-- Start Document text --

An explanatory statement said the purpose of allowing evidence of an alleged victim to be recorded in court was to “reduce the risk of re-traumatising a vulnerable witness … if the witness consents to this process” should their evidence be needed again in a retrial.

But the issue of consent was raised by multiple stakeholders during the consultation process.

In its submission, the DPP was concerned about potential failures to seek recording consent, when the consent would be sought, whether consent needed to be sought for the recording to be replayed, and implications if consent was denied and then the witness became unavailable.

“[There’s] a significant risk of error in failing to seek such consent prior to recording it, which could effectively punish the complainant by excluding the prosecution’s ability to rely on that evidence for a subsequent proceeding, thus inadvertently forcing an [alleged] sexual assault complainant back into the witness box,” it wrote.

-- End Document text --

Copy the passage on recording witness evidence from "An explanatory statement" up to and including "the consultation process.".

-- Start Data excerpts --

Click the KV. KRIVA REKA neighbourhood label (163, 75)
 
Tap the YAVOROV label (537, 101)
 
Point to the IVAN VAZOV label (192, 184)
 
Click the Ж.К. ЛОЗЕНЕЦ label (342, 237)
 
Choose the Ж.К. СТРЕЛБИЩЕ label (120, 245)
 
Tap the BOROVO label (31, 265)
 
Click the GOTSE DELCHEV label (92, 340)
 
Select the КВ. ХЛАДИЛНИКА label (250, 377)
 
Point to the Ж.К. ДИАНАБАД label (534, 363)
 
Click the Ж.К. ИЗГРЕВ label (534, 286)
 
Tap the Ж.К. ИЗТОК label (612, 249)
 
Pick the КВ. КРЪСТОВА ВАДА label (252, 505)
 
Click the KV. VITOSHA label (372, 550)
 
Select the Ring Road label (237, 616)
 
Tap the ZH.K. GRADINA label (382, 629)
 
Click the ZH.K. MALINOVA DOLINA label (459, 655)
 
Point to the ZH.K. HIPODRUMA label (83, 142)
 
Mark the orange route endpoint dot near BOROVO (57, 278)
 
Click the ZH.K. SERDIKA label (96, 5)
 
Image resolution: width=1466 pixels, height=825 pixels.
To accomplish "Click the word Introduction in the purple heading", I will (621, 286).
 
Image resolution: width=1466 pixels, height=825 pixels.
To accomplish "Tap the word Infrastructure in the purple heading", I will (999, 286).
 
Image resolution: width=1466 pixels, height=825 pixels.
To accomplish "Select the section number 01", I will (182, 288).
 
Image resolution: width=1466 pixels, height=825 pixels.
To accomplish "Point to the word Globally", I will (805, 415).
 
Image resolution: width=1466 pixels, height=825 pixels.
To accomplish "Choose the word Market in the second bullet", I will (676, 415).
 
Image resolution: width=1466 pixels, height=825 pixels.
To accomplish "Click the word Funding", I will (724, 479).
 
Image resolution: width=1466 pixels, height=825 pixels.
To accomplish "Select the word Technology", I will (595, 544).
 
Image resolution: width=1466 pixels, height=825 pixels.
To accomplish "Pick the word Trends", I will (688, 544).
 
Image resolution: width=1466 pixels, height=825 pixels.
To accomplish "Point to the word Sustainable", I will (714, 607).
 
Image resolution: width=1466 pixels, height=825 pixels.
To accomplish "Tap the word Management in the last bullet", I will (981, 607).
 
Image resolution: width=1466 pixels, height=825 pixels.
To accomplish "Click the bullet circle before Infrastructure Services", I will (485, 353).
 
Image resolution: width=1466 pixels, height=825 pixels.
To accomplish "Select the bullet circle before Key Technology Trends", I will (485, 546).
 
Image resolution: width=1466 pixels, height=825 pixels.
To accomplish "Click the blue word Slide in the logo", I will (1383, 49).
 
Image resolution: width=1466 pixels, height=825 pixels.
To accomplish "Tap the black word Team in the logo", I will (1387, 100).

-- End Data excerpts --

_Finished answer_
An explanatory statement said the purpose of allowing evidence of an alleged victim to be recorded in court was to “reduce the risk of re-traumatising a vulnerable witness … if the witness consents to this process” should their evidence be needed again in a retrial.

But the issue of consent was raised by multiple stakeholders during the consultation process.